ちなみに先日のお見合いであるのだがお断りをするつもりである。
そもそも婚約した所で数年以内に死ぬかもしれないのである。
それを知っていて婚約するのは婚約した相手に失礼というものであろう。
最早婚約するしない以前の問題である。
いっそのこと国外へ逃げて暮らしても良いように思えてくるのだがまずは何をするにも死亡フラグを全て折って叩き潰し粉々にした後の話であるし、その場合そもそもの死亡フラグという国外へ行く理由が無くなっている上に国外へ行ったとしても死亡フラグを残したままであれば結局不安は残る上にその死亡フラグがどの様に変化するのか最早わたくしの理解の範疇を超えてしまう可能性も高い為外国へ逃げるというのは無しである。
しかしながら外国へ逃げたいという誘惑は常にわたくしを付き纏うのだが、それと同時に神が敷いた運命という奴から逃げてしまうみたいで、神や運命もさる事ながらそんな弱い心を持つ自分自身も腹立たしく思ってしまう。
よし、決めましたわっ!
ウジウジ思うくらいならばぶっ壊せば良い。それが今世のわたくしの、現在の行動原理である。
ならば戦争を止める事は出来ずとも戦争にならない様に動く事は出来る筈である。
幸い我がドミナリア家の執事により魔族国のシケ栽培地域と騎士団の本部や王宮の位置、そしてそれら騎士団と王族の基本的な一日の生活リズムや行動パターンなど仕入れさせて貰っているのである。

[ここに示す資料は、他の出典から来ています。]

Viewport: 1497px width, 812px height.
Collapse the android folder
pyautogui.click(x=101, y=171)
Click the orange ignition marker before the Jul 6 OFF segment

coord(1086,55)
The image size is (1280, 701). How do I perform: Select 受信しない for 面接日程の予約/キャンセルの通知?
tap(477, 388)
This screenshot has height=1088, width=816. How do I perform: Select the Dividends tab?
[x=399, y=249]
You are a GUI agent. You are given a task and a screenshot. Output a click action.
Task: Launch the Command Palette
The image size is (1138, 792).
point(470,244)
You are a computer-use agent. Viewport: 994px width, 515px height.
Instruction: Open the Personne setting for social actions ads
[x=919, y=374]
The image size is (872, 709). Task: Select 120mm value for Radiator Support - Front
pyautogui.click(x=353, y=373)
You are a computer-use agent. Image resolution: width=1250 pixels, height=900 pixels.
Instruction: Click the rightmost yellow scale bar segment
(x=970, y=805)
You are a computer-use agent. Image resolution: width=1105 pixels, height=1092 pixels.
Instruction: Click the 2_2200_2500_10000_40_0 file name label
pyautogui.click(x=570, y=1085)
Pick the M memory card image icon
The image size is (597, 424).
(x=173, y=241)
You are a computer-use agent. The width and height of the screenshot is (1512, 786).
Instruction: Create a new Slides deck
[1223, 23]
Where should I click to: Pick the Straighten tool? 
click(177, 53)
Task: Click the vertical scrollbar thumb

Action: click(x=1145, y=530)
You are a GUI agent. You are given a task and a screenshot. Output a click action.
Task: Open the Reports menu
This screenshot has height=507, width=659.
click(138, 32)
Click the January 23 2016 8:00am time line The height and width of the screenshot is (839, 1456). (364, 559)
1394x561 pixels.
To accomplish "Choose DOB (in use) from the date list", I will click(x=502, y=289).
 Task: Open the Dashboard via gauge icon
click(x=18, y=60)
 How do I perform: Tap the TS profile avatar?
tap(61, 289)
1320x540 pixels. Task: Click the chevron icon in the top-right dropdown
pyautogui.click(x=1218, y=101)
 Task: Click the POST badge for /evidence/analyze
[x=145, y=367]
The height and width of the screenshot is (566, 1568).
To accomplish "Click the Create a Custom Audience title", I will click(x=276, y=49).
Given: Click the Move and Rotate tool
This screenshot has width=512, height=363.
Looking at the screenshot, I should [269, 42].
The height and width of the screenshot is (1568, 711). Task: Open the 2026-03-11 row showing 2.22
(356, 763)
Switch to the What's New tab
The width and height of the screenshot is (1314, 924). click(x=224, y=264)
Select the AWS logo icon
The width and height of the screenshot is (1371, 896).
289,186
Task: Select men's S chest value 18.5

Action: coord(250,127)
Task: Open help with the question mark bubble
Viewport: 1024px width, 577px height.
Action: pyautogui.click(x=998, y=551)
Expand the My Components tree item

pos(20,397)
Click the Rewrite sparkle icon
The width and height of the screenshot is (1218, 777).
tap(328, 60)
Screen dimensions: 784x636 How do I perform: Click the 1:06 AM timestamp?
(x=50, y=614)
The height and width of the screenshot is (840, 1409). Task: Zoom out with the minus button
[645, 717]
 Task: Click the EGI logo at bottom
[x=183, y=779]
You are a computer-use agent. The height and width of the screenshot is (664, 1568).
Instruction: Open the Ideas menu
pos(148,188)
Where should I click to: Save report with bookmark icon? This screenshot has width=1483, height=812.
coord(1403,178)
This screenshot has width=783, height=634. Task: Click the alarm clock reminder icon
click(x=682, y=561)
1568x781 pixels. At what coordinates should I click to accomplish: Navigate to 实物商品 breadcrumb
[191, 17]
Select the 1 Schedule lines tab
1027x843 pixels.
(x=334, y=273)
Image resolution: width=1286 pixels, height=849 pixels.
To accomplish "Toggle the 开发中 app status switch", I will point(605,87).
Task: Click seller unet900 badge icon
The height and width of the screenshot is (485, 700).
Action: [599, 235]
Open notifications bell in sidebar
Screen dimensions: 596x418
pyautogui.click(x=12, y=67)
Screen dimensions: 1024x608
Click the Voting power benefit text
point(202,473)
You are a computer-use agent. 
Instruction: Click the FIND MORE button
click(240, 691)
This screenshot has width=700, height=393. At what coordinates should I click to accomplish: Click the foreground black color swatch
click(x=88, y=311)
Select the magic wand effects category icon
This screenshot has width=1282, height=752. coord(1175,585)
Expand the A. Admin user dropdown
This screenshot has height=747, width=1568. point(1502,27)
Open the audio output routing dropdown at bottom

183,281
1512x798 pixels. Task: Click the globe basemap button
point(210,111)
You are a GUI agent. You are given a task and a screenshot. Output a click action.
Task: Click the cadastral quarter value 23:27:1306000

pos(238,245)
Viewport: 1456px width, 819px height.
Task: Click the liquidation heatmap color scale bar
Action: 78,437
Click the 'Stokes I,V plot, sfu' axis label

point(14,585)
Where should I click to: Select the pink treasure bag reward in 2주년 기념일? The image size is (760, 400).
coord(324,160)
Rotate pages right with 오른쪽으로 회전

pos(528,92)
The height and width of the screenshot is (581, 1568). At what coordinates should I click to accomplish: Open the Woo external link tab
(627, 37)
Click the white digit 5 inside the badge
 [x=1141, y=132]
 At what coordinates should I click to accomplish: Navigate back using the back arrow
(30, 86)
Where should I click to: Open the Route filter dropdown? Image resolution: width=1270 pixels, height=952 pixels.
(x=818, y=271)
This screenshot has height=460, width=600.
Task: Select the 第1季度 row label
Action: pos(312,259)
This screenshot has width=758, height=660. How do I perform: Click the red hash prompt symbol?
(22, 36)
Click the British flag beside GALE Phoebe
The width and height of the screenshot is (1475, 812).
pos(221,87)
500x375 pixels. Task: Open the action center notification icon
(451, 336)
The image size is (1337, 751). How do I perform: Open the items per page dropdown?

初めは麻薬の繋がりだけを把握するために悩みに悩んだ末セバスを動かしたのだが、彼はわたくしの想像以上の成果を上げて命からがら帰って来たのである。
それを無駄にするなど余りにも勿体ない上にセバスにも申し訳がない。
そうと決まれば後は行動あるのみである。
そしてわたくしは戦争を止める為の作戦をノートへ書き綴って行くと共に三日からイレギュラーも視野して五日程家を開ける言い訳を考え始めるのであった。
◆
その日の深夜、わたくしは王国の地に立っていた。
長期休暇の言い訳としては冒険者登録をする為と学園にも親にも通してある。
理由としては一番無難ではあるのだがいかせんここぞという一回しか使えない為高等部に上がって直ぐに冒険者登録をすると言うのが一般的ではあるのだがそれを今まで登録せず残していたのである。
そして今回がここぞという時であるとわたくしは判断した。
わたくしは公爵家の娘である為万が一を想定して護衛を付けなければならないのだがそれはブラックローズの面々で押し通したし、押し通す為に余りやりたくなかったのだがジュレミアという虎の威も借りた。